However, the PCRA court did not appoint counsel. The record
indicates that the York County Clerk of Courts served Attorney Marros with
Appellant’s pro se petition, yet Attorney Marros took no action on Appellant’s
behalf. On October 6, 2014, the PCRA court issued an order denying
Appellant’s petition as untimely. Prior to doing so, the court did not hold a
hearing or, alternatively, issue the required Pa.R.Crim.P. 907 notice of its
intent to dismiss.
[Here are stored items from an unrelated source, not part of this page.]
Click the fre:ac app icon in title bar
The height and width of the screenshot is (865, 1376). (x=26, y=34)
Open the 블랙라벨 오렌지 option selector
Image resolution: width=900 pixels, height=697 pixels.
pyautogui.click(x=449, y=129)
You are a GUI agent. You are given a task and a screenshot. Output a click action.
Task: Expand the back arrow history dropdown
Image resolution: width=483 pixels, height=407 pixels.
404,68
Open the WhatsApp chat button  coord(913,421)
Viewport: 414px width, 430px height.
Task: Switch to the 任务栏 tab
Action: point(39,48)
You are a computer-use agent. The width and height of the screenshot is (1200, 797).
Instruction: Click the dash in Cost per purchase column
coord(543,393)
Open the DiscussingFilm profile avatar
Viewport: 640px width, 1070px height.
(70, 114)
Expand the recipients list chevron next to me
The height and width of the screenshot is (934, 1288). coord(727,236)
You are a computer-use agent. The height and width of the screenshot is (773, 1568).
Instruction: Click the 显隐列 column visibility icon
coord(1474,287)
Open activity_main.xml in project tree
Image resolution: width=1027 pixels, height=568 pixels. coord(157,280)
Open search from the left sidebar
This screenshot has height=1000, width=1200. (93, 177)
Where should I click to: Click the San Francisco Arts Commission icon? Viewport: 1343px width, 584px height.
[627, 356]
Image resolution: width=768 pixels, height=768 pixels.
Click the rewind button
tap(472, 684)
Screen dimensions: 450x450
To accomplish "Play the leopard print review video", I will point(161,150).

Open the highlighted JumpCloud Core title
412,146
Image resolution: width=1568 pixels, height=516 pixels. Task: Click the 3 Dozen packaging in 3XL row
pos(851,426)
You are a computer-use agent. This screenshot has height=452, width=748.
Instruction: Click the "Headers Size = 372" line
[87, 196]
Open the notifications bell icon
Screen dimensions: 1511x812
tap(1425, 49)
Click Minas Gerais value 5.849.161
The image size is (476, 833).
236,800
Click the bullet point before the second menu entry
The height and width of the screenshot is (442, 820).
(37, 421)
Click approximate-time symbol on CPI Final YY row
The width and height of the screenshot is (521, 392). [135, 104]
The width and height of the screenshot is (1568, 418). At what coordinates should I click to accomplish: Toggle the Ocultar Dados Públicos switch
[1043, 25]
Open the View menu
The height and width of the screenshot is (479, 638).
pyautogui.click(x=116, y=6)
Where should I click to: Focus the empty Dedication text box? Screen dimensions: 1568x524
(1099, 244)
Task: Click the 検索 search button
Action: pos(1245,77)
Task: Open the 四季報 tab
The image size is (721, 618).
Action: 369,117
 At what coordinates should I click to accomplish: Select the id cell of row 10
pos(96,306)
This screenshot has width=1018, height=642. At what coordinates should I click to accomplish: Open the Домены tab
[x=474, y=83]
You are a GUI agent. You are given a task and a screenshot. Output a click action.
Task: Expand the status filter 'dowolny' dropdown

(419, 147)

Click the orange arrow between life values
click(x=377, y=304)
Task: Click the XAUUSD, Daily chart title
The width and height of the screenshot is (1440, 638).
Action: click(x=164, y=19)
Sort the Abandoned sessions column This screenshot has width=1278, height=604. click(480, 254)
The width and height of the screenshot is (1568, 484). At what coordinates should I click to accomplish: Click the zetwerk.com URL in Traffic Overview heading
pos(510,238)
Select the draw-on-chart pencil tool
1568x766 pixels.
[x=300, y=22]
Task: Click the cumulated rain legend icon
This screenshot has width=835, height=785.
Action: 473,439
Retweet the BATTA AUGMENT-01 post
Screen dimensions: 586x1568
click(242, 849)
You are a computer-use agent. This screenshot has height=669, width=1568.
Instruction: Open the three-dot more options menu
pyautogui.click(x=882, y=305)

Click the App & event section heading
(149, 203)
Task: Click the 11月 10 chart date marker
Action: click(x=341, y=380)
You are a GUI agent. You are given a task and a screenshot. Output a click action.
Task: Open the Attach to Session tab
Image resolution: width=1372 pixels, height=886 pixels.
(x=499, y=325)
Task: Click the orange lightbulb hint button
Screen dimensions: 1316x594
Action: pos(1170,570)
Again, the clerk of courts served Attorney Marros with the
PCRA court’s October 6, 2014 order denying Appellant relief, but Attorney
Marros did nothing in response.
On November 6, 2014, Appellant filed a pro se notice of appeal. The
next day, November 7, 2014, Attorney Marros filed a petition to withdraw as
Appellant’s counsel, which the PCRA court granted on November 13, 2014.
On November 14, 2014, the PCRA court issued an order directing Appellant
to file a Pa.R.A.P. 1925(b) concise statement of errors complained of on
appeal. After being granted one extension of time, Appellant filed a timely
Rule 1925(b) statement on January 2, 2015. Therein, Appellant reiterated
that his sentence is illegal and that Attorney Marros acted ineffectively in
representing him. Appellant also asserted, inter alia, that his “[r]equests for
legal counsel were repeatedly ignored.” Rule 1925(b), 1/2/15, at 1.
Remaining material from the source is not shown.